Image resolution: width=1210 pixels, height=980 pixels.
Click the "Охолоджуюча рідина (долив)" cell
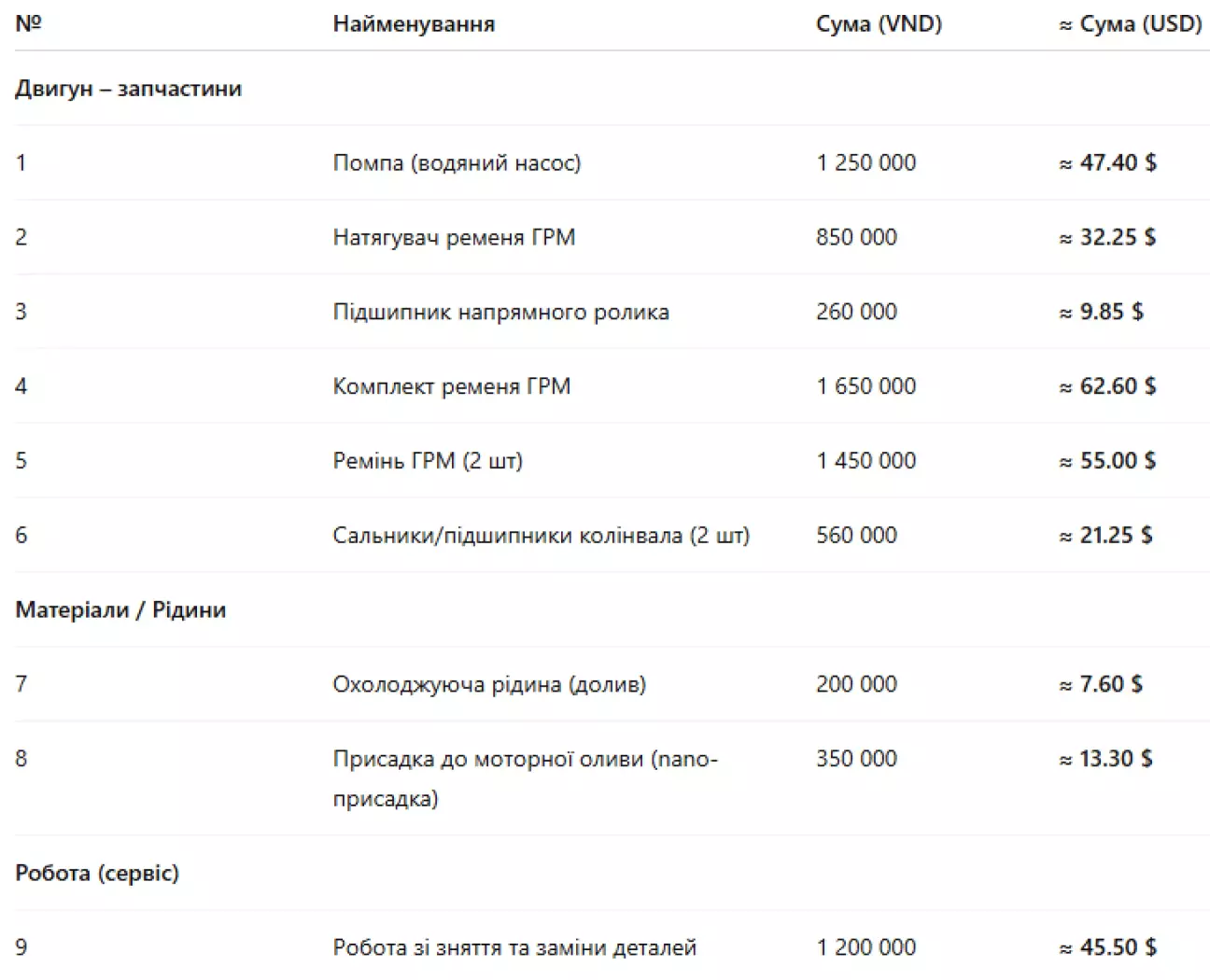coord(489,685)
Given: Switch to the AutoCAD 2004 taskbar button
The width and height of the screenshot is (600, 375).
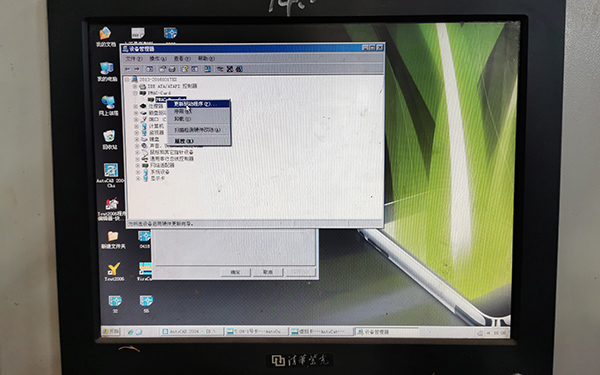Looking at the screenshot, I should coord(191,331).
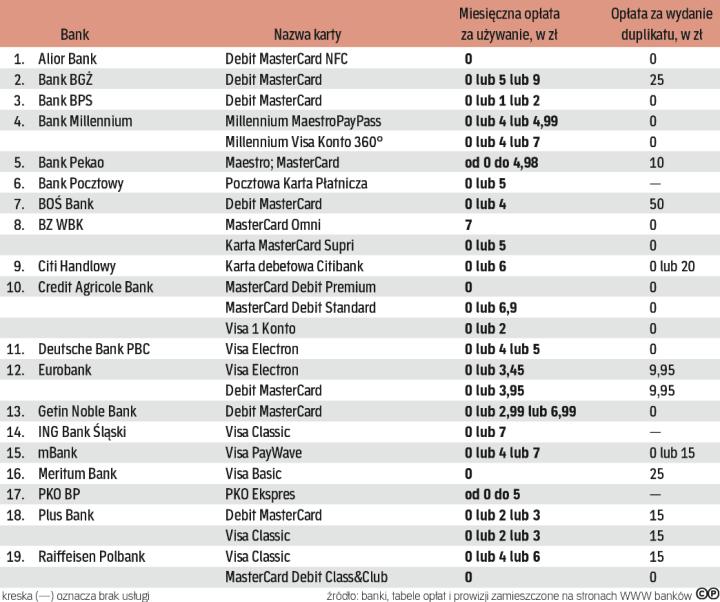This screenshot has height=602, width=720.
Task: Select Bank Millennium in the list
Action: coord(85,121)
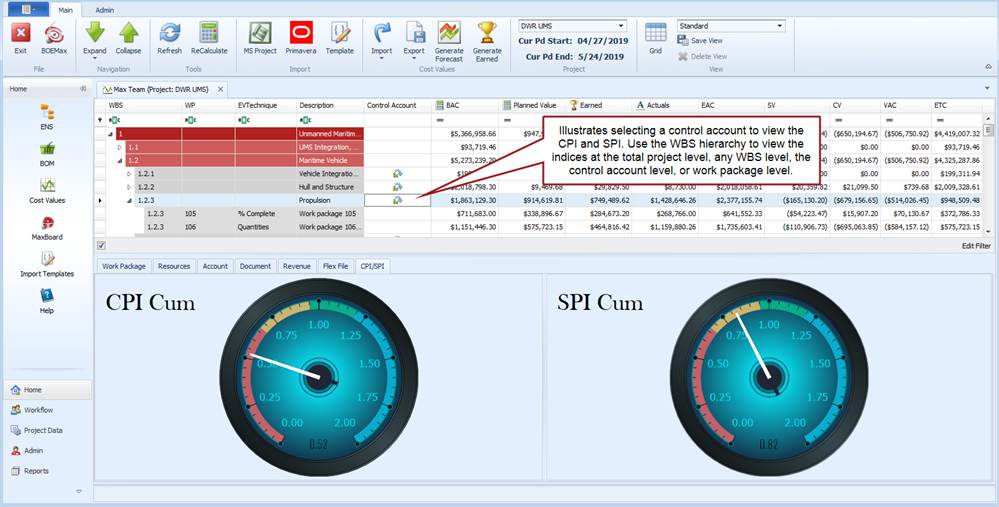Select the Resources detail tab
Viewport: 999px width, 507px height.
[174, 266]
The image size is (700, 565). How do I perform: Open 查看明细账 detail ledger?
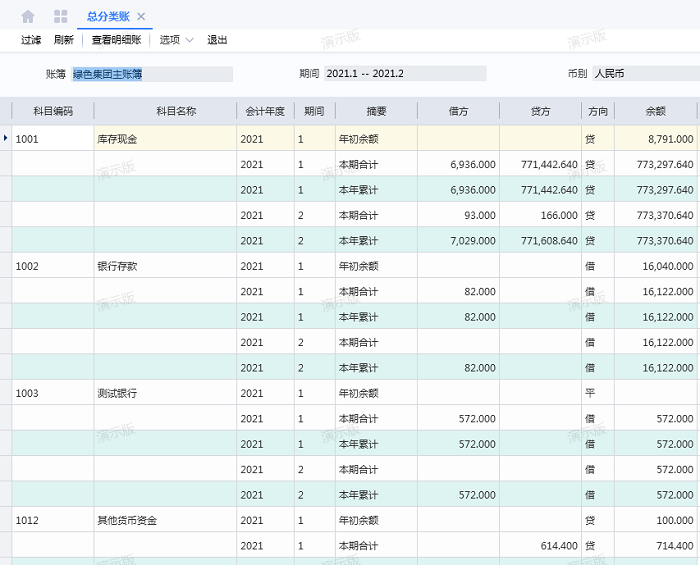pyautogui.click(x=116, y=40)
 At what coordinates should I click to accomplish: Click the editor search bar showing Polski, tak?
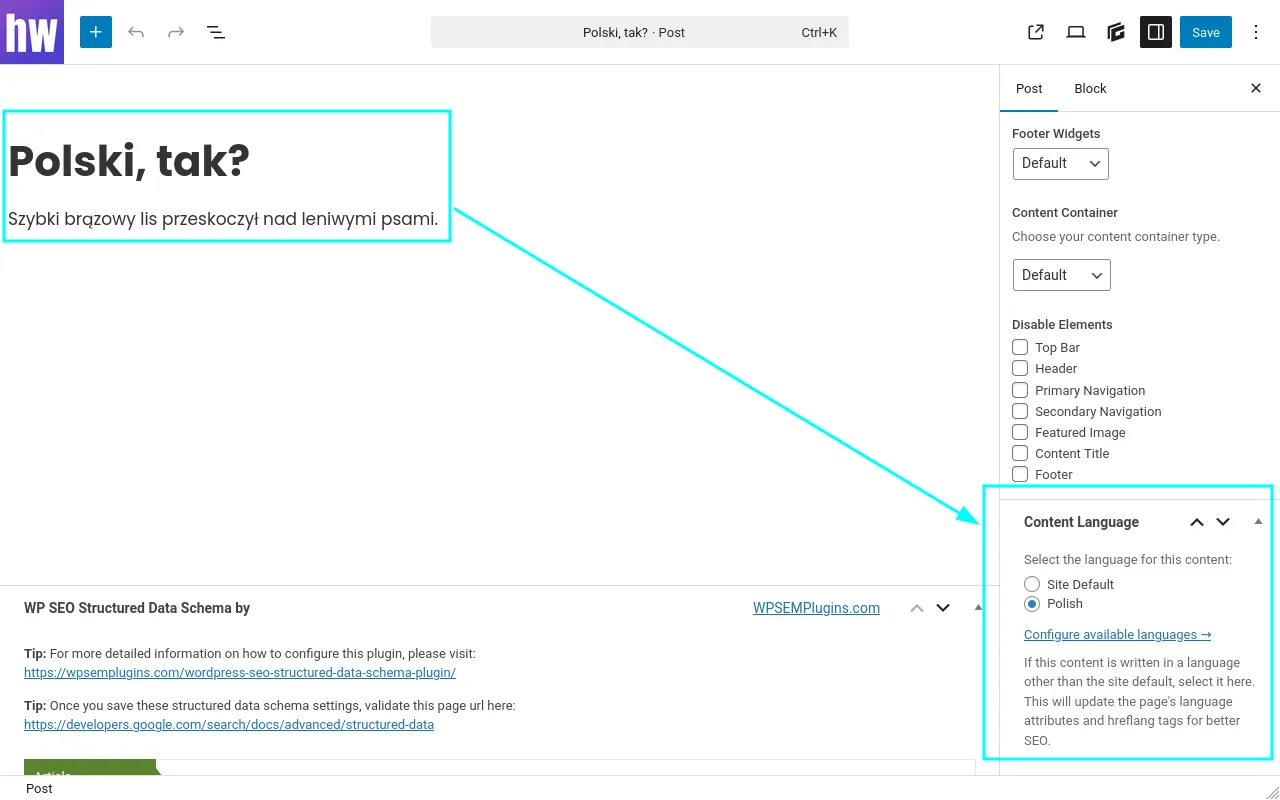[639, 32]
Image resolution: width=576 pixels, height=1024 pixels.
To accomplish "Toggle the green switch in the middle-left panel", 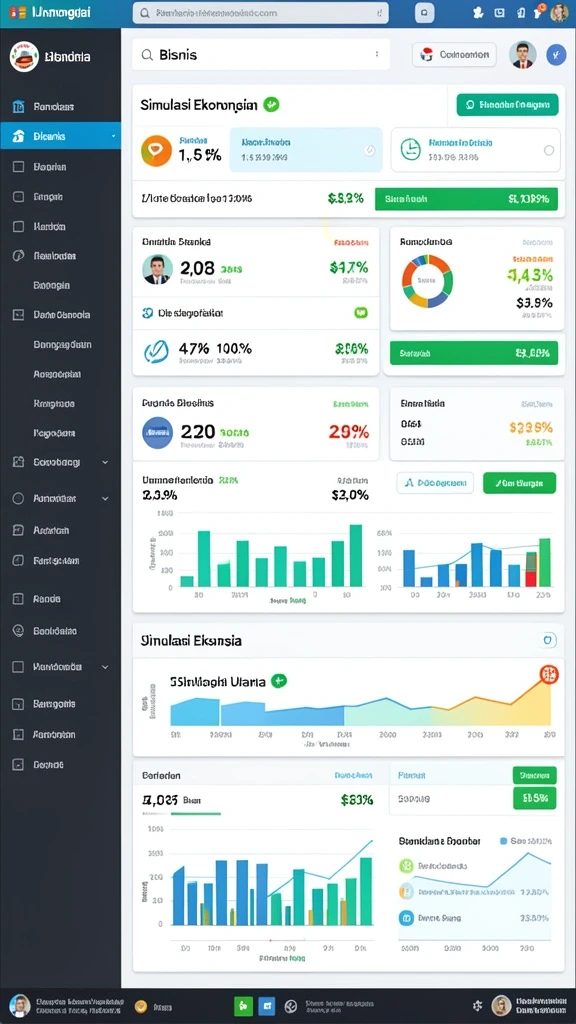I will coord(360,313).
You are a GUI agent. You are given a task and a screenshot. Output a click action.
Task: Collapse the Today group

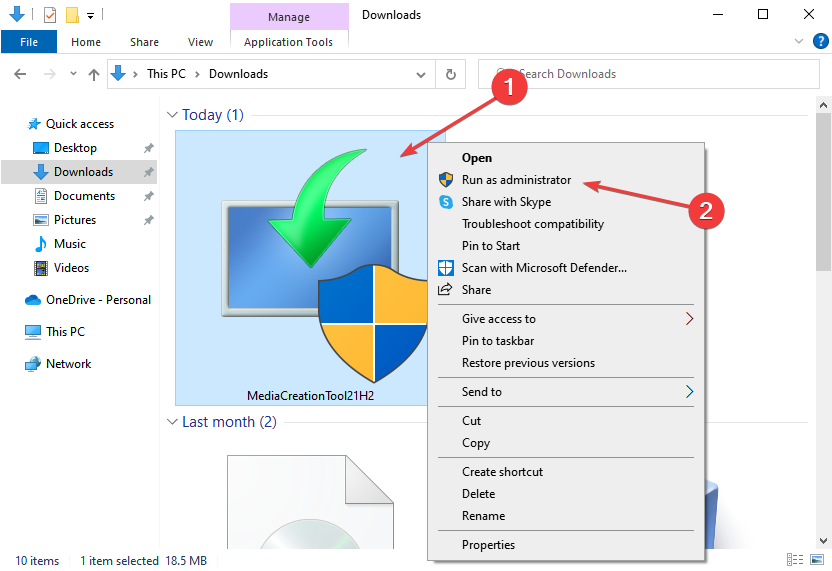172,115
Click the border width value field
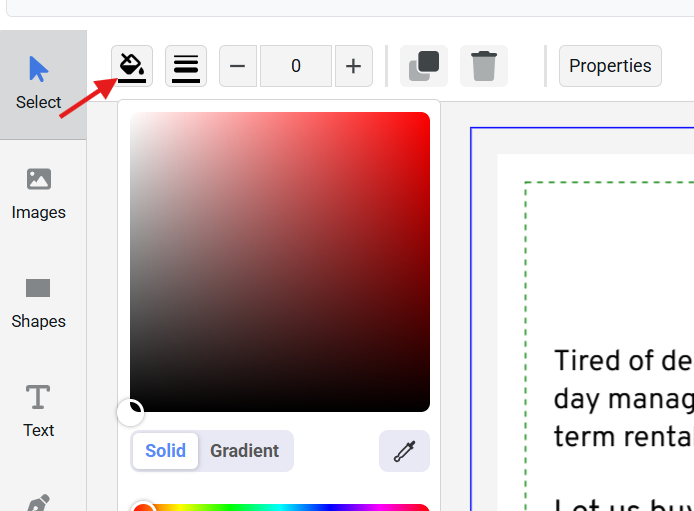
----------
**Problem requirements**
All lines from the one holding "You are a GUI" through the last line of the material above should be set down exactly, and the pictures should be left out.

**Answer box**
You are a GUI agent. You are given a task and a screenshot. Output a click action.
Task: Collapse the Today group

172,115
Click the border width value field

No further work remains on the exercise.